Running self-hosted services on your home network requires more than plugging in a server. Your router, DNS, IP addressing, and network segmentation all affect reliability, security, and remote access. A poorly configured home network leads to services going offline after router reboots, IP conflicts, and security exposure.
This guide walks through the network configuration changes you need to make your home server setup production-grade — without enterprise hardware.
Prerequisites
- A home router with admin access (most consumer routers work)

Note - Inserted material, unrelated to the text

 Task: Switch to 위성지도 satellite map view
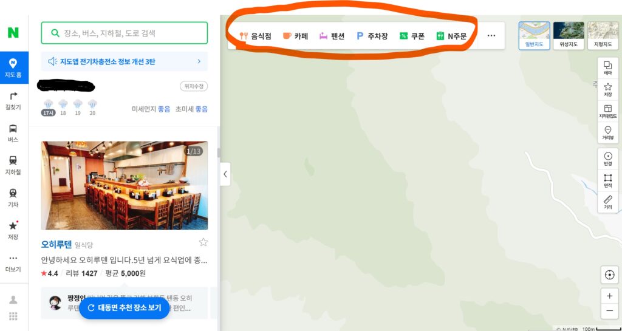[x=569, y=36]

- A server or mini PC for hosting — see Getting Started with Self-Hosting
- Basic understanding of IP addresses — see DHCP and Static IPs
- SSH access to your server — see SSH Setup
Step 1: Assign a Static IP to Your Server
DHCP assigns random IPs that change over time. Your server needs a fixed address so other devices and services can always reach it.
You have two options:
Option A: DHCP Reservation (Recommended)
Configure your router to always assign the same IP to your server’s MAC address. This keeps DHCP management centralized on the router.

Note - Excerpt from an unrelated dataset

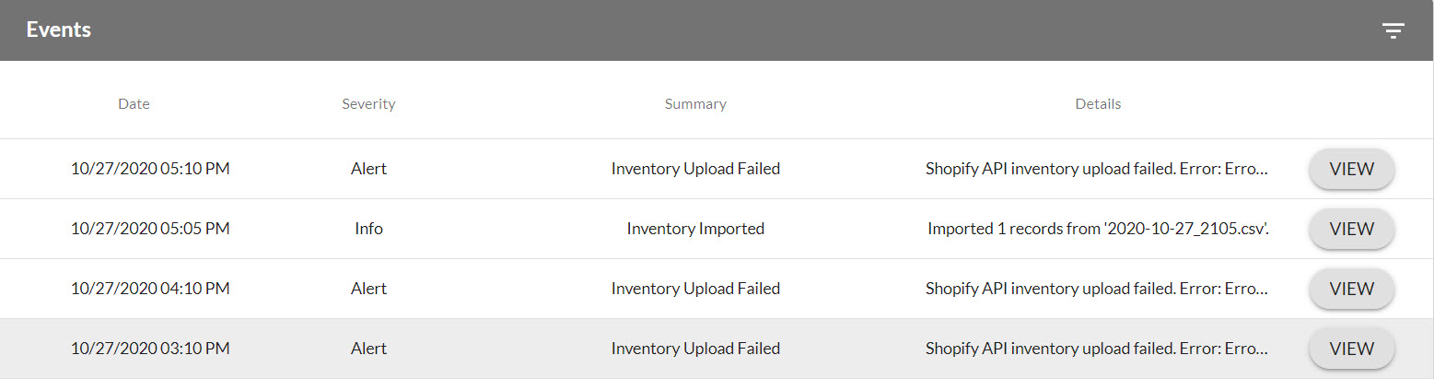Open the events filter icon
Viewport: 1434px width, 379px height.
(1393, 30)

- Log into your router admin panel (usually
192.168.1.1or192.168.0.1) - Find DHCP Reservations, Static Leases, or Address Reservation (varies by router)
- Add your server’s MAC address and the IP you want to assign
- Save and reboot the router
Find your server’s MAC address:
ip link show
Look for the link/ether line on your primary network interface (usually eth0 or enp0s3).
Option B: Static IP on the Server
Configure the IP directly on the server using Netplan (Ubuntu 22.04+):
# /etc/netplan/01-static.yaml
network:
version: 2
ethernets:
eth0:
addresses:
- 192.168.1.100/24
routes:
- to: default
via: 192.168.1.1
nameservers:
addresses:
- 192.168.1.1
- 1.1.1.1
Apply the configuration:
sudo netplan apply
Pick an IP outside your router’s DHCP range to avoid conflicts. Most routers use 192.168.1.100-254 for DHCP — assign your server something like 192.168.1.10.
For a deeper dive on this topic, see DHCP and Static IPs Explained.
Step 2: Configure DNS
Your server needs reliable DNS resolution, and ideally your local devices should resolve your server’s hostname without memorizing IPs.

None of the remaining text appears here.